Source records
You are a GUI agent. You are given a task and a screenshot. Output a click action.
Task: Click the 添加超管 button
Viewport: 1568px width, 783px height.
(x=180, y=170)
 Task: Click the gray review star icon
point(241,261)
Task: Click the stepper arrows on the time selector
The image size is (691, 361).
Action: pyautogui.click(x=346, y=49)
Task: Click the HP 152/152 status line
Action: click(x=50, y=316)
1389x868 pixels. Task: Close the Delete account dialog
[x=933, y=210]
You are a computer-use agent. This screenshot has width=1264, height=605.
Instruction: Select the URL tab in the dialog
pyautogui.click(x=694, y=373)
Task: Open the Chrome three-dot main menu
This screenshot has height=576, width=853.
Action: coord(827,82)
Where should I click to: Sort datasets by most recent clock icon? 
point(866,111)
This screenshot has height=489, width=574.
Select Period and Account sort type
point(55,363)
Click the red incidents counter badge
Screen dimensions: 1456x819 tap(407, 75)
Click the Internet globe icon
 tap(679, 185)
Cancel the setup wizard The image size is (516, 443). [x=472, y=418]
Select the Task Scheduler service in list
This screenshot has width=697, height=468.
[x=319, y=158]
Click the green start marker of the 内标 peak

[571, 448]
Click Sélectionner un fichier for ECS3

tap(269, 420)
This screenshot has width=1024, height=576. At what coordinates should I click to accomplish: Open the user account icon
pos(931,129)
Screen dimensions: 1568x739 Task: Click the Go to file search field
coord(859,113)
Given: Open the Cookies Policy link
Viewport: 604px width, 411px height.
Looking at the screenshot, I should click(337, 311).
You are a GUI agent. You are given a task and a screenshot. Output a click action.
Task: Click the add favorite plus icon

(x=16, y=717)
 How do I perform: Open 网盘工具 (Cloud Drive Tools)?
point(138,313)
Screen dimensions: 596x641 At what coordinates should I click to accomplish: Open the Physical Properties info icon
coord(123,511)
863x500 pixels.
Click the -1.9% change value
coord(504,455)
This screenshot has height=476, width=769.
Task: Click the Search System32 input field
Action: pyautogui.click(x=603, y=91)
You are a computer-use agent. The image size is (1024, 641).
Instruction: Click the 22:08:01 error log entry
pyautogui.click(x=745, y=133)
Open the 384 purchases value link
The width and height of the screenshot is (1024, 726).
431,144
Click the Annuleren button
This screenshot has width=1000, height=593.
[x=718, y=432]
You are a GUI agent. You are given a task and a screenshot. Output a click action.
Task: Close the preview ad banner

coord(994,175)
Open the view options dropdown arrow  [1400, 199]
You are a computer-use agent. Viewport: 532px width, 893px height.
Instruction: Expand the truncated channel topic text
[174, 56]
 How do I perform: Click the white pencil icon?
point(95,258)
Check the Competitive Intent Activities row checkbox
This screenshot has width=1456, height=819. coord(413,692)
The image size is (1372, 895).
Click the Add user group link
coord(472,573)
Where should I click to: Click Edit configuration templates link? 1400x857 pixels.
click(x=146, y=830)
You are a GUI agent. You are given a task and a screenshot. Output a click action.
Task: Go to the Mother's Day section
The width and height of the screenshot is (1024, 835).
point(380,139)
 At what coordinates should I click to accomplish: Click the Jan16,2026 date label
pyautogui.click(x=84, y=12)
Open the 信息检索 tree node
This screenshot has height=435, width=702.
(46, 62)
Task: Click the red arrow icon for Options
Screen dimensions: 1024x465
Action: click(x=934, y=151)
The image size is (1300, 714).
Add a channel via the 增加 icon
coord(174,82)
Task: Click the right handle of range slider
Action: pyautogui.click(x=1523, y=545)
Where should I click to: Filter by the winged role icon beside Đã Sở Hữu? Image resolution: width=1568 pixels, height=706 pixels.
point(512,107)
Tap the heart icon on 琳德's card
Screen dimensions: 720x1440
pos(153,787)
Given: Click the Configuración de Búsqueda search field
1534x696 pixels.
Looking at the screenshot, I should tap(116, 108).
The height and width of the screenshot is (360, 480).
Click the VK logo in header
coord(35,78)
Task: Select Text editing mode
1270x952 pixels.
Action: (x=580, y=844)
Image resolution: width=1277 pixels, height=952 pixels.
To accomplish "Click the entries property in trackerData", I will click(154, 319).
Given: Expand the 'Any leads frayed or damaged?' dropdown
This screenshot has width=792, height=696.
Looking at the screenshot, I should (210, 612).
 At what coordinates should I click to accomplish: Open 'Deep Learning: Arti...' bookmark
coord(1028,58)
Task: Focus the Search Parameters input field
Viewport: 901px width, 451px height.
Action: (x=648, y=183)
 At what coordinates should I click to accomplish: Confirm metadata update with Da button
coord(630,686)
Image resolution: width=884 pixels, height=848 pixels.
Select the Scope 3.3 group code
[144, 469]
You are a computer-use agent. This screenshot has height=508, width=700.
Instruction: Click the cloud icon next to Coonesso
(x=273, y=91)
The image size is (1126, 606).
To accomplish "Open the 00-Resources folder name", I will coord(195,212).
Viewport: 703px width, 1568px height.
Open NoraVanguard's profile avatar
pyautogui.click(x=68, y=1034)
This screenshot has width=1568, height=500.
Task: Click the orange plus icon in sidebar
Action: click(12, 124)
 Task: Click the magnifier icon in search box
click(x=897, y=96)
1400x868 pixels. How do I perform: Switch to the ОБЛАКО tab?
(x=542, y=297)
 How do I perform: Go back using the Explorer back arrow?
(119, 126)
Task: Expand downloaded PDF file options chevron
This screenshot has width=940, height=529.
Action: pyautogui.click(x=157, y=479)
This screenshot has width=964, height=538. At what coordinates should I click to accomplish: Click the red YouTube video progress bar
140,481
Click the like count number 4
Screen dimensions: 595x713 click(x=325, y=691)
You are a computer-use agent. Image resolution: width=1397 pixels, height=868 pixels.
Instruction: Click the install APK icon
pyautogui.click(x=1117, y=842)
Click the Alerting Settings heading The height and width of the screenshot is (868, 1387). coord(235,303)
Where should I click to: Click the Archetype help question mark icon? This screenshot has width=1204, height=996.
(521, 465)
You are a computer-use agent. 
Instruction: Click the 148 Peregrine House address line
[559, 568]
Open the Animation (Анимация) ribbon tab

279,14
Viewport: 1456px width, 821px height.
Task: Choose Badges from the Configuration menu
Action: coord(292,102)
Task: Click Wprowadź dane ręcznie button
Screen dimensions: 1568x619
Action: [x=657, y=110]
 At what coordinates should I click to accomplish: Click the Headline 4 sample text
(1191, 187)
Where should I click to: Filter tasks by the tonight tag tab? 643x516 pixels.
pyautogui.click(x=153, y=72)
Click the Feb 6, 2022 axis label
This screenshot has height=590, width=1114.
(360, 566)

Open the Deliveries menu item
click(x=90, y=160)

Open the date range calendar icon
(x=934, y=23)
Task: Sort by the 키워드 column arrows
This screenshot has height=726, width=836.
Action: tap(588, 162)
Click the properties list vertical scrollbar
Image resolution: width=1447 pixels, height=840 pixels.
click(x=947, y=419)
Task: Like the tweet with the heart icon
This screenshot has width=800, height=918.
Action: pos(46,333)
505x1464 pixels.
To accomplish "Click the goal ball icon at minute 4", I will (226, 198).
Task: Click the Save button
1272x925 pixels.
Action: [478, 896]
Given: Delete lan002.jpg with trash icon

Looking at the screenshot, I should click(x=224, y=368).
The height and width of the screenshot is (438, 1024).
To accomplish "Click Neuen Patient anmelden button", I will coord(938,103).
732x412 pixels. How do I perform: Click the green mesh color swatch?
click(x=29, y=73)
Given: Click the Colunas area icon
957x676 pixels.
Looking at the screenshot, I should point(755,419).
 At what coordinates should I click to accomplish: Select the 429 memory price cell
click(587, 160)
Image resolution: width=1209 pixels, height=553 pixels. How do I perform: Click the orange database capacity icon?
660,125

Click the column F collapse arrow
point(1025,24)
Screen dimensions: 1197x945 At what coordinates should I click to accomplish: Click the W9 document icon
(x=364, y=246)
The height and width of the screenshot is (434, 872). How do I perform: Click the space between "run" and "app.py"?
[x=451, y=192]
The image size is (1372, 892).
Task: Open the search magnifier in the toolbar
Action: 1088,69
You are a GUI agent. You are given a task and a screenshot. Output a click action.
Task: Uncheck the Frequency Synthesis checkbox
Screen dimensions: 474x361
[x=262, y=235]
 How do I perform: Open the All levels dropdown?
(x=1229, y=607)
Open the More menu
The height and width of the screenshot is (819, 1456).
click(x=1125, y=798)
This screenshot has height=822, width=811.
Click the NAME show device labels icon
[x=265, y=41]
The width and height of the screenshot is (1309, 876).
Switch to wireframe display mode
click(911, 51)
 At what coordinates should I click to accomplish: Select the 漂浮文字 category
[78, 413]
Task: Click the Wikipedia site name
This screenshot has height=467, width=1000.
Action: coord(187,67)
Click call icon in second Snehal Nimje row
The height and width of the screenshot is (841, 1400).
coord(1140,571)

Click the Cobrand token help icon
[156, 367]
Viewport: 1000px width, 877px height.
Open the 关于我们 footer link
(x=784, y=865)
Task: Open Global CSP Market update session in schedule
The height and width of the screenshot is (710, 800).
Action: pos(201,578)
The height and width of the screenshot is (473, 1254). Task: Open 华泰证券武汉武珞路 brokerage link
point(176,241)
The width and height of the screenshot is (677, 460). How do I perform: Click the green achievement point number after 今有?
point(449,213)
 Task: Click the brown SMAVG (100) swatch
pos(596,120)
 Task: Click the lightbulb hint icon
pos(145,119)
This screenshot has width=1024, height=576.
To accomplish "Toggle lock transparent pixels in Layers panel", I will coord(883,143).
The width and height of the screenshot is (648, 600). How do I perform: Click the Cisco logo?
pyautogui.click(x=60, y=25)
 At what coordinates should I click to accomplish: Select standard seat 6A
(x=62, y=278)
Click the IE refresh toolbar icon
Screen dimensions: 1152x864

> _DIRECTIVE_
Update the lines running from the start of the listing through the line containing "pyautogui.click(x=694, y=373)", inclusive, so that "dialog" becomes "window" and nothing else changes. Give back only those lines.

> _FULL ANSWER_
You are a GUI agent. You are given a task and a screenshot. Output a click action.
Task: Click the 添加超管 button
Viewport: 1568px width, 783px height.
(x=180, y=170)
 Task: Click the gray review star icon
point(241,261)
Task: Click the stepper arrows on the time selector
The image size is (691, 361).
Action: pyautogui.click(x=346, y=49)
Task: Click the HP 152/152 status line
Action: click(x=50, y=316)
1389x868 pixels. Task: Close the Delete account window
[x=933, y=210]
You are a computer-use agent. This screenshot has width=1264, height=605.
Instruction: Select the URL tab in the window
pyautogui.click(x=694, y=373)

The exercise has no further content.